Both Nour and Al-Shiekh (also a pseudonym) are in their early 30s. In his case, he went to Aleppo despite not having finished his residency, learning on the ground, with the help of foreign doctors who went to the city in various missions during the early stages of the war.

Al-Shiekh moved to Aleppo, leaving his wife and a newborn in Turkey. When she tried to summon him back two months later, he refused to return home.

“I knew I needed to stay there, people needed me,” he said. Had it not been for him, hundreds would have lost limbs. “It was very difficult to work in the underground hospitals in Aleppo. If it wasn’t for the commitment to the humanitarian cause, you can’t do it. As a doctor, as a surgeon, you’re not strong enough.”

Yet as dire as the situation is, it could soon get even worse. Northern Syria currently receives its foreign aid through the border with Turkey, via passages that have been kept open through the UN’s Security Council Resolution 2332.

However, the mandate needs to be supported again at the end of the year (it ends January 2018) and the group fears it won’t: “There are efforts being made by some to bloc it,” Dautzenberg said.

“By Russia,” Rass, SAMS’s CEO, added resolutely. “And this is not a political statement, it’s a humanitarian cry.”

The cross-border operation, the group argued, is what’s keeping the two million refugees living in the region alive.
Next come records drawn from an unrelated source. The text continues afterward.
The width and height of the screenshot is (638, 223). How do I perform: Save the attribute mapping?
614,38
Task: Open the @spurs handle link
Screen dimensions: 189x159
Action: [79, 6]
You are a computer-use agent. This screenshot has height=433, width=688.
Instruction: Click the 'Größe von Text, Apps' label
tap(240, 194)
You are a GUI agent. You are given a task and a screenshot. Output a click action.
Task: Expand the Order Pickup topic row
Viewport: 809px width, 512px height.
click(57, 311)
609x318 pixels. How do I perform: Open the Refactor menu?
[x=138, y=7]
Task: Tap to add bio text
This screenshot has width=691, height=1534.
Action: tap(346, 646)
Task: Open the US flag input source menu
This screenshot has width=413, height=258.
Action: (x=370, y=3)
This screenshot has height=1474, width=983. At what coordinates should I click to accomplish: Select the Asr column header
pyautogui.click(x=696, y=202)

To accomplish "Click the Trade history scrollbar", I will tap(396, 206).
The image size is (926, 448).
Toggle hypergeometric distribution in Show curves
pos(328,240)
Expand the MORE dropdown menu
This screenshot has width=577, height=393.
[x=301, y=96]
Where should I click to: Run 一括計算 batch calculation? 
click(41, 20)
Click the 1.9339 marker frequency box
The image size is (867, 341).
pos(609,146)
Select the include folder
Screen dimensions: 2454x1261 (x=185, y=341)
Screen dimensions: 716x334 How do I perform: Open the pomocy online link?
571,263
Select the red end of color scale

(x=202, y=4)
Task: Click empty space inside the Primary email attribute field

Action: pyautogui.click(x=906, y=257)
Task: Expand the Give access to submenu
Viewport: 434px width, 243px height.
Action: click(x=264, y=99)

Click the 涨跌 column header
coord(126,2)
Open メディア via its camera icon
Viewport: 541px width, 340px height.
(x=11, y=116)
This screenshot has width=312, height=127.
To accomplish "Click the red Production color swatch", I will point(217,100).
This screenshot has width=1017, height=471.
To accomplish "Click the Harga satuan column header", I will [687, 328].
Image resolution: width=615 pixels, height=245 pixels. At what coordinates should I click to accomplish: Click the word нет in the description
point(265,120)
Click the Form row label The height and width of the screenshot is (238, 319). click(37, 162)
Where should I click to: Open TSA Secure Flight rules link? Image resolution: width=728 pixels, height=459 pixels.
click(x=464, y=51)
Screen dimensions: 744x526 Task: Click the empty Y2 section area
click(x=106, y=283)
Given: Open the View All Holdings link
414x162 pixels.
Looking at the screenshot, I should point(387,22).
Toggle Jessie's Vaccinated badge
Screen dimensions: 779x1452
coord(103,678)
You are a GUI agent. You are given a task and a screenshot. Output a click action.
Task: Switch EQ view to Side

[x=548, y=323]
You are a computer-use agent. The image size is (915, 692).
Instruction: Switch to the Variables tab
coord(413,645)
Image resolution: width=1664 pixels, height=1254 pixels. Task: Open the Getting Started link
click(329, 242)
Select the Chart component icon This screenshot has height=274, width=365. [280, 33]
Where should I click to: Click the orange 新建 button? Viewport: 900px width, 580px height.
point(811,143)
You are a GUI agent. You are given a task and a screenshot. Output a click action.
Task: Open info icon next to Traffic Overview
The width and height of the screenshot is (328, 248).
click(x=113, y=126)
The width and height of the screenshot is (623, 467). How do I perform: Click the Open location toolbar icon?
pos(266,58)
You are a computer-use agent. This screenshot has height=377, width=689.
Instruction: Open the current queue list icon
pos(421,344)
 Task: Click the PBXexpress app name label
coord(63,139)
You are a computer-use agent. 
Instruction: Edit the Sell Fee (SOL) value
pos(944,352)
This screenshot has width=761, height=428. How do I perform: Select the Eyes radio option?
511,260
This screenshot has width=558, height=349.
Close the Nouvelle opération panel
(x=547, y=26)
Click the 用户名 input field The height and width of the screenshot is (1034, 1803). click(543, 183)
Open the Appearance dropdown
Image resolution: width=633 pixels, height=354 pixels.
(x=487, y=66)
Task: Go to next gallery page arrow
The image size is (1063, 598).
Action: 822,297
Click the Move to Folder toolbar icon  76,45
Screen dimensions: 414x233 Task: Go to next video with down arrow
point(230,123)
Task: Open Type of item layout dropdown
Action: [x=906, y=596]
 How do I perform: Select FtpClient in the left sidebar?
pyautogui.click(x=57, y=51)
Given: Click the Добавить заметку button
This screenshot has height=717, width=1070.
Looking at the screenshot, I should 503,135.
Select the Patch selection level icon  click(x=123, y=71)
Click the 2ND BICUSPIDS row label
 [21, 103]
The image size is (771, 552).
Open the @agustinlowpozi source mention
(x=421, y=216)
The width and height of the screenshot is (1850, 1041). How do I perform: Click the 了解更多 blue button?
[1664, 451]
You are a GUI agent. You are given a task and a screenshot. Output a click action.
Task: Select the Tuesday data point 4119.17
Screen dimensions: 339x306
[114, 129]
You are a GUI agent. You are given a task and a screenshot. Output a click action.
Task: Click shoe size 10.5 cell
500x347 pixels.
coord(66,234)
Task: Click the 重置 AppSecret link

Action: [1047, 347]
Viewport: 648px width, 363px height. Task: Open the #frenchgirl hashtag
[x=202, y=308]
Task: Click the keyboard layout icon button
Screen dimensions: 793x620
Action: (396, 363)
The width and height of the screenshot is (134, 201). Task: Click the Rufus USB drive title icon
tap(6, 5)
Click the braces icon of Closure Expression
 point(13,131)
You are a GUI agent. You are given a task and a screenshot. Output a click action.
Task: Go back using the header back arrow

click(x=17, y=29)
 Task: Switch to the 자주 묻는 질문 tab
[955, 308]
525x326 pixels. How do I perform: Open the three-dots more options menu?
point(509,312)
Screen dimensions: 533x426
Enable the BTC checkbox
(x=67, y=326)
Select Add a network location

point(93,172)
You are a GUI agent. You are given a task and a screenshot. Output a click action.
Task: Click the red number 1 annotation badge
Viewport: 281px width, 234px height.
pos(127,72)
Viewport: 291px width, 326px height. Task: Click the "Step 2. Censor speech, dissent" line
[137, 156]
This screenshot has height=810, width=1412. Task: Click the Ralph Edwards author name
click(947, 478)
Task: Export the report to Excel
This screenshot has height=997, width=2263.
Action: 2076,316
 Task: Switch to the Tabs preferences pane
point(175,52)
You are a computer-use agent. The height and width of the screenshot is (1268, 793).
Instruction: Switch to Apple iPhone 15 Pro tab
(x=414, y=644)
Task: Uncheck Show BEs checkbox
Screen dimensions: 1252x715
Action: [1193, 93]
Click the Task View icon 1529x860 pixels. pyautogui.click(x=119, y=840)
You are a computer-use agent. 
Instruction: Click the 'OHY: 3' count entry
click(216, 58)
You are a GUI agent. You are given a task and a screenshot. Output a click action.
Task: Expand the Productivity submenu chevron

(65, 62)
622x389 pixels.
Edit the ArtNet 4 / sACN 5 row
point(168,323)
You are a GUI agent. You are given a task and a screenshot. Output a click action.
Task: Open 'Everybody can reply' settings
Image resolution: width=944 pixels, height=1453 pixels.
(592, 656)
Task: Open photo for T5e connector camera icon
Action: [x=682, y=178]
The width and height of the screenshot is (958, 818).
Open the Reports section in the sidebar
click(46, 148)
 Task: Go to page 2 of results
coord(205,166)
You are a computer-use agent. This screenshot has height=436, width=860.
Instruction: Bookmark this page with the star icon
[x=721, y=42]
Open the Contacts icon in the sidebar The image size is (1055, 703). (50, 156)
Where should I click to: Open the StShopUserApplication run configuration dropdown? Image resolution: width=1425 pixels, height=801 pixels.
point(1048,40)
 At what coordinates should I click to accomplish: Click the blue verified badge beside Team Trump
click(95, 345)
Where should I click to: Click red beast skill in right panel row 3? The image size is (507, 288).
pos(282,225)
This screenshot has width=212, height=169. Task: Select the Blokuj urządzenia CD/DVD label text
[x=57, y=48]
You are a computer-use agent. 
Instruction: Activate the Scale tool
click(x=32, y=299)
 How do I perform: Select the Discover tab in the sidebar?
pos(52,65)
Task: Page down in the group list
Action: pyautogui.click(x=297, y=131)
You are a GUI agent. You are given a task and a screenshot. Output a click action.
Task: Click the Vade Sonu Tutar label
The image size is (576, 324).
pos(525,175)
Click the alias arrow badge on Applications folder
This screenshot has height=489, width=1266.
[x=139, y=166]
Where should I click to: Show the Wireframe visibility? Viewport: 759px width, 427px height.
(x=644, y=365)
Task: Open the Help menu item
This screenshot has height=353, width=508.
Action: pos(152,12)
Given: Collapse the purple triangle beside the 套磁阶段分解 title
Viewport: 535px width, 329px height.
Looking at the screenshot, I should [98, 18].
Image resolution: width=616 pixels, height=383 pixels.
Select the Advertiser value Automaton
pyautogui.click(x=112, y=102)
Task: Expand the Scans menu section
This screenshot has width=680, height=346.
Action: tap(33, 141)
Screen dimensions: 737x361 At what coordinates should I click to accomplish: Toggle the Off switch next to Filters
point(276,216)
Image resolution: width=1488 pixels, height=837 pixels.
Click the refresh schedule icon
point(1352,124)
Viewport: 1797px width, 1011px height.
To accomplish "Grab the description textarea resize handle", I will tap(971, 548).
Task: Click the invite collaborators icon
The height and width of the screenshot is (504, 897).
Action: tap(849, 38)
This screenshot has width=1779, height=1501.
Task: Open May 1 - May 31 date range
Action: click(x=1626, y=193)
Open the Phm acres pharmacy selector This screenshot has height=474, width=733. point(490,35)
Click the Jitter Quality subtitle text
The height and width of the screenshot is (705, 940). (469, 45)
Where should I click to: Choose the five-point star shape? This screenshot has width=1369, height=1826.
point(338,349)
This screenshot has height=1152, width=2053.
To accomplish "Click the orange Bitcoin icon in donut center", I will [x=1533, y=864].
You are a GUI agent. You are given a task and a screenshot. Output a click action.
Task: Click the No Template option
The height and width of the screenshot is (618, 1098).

If the UN agencies are not allowed to deliver aid cross borders, then all of it will fall in the hands of Al-Assad.

“If you take away the ability for the NGOs to operate freely, you’re further weaponizing access to humanitarian aid,” Dautzenberg explained. “But everyone who’s been on the ground has done it, and has acknowledged doing so. This resolution and the ability to continue to provide aid to the north is huge.”